The documentary also normally conveys to the viewer that there are many perspectives, and journalism today fails to do that. Journalism today seems more of an effort to persuade the public to adopt the journalists' perspective, and to surrender to the journalist their free thinking, and to allow the journalist to think for them. Documentary film encourages introspection and thought, encourages investigation and, if it is successful, motivates the viewer to look to other sources for more information and new perspectives.
Choosing the subject of a documentary usually means that the filmmaker is assessing the public's interest in a news worthy subject of historical impact or interest. It also means that someone, most notably the filmmaker, understands that perspectives are incomplete without providing the direct perspective from the people who are the story.
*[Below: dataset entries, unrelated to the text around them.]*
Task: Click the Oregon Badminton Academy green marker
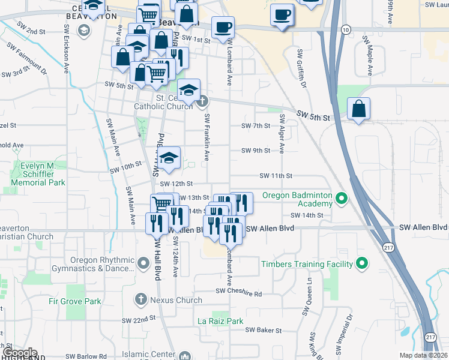tap(342, 197)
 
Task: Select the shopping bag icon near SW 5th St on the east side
tap(358, 109)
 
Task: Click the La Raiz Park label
tap(221, 321)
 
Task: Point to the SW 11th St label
tap(276, 176)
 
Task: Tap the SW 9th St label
tap(256, 151)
Stella Bruzzi (2000) writes that documentary filmmakers are not unaware of their roles as the purveyors of truth and fact, and says that there are, for contemporary documentary filmmakers, rules to guide them. Bruzzi writes:
To initiate an analysis of documentary as a perpetual negotiation between the real event and its representation (that is, to propose that the two remain distinct but interactive) this opening section will juxtapose the notion of film as record with the use of voice-over. This is not an arbitrary selection, but a decision to establish this book's underlying thesis that documentary does not perceive its ultimate aim to be the authentic representation of the real through an examination of (a) the component of documentary that uniquely exemplifies the ideal of a non-fictional image's 'purity' (film as record), and (b) the component that most overtly illustrates the intrusion of bias, subjectivity and conscious structuring of those 'pure' events (narration). In 1971 the German documentary dramatist Peter Weiss offered a definition of documentary theatre that is pertinent to this argument. In 'The Materials and the Models', Weiss argues that, whilst documentary theatre 'refrains from all invention; it takes authentic material and puts it on the stage, unaltered in content, edited in form' (Weiss 1971:41), it also 'presents facts for examination' and 'takes sides' (p. 42). Weiss manifestly does not automatically perceive the imposition of a structure (whether through editing or other means) to mean the loss of objectivity, instead he advocates documentary theatre rooted in dialectical analysis, the principal components of which are the raw material and the theatrical model. His intention in a play such as the Investigation - as he intimates later in 'The Materials and the Models' - is to extract from the material 'universal truths', to supply 'an historical context' and to draw attention to 'other possible consequences' (p. 43) of the events encompassed by the play. The raw material is incapable of drawing out or articulating the truths, motives or underlying causes it both contains and implies, so it falls to the writer to extract this general framework. Weiss's notes towards a definition of documentary theatre suggest that documentary is born of a negotiation between two potentially conflicting factors: the real and its representation; but rather than perceive this to be a problem that must be surmounted - as is perceived in much documentary film theory - Weiss accepts this propensity towards a dialectical understanding of the factual world to be an asset and a virtue (9)."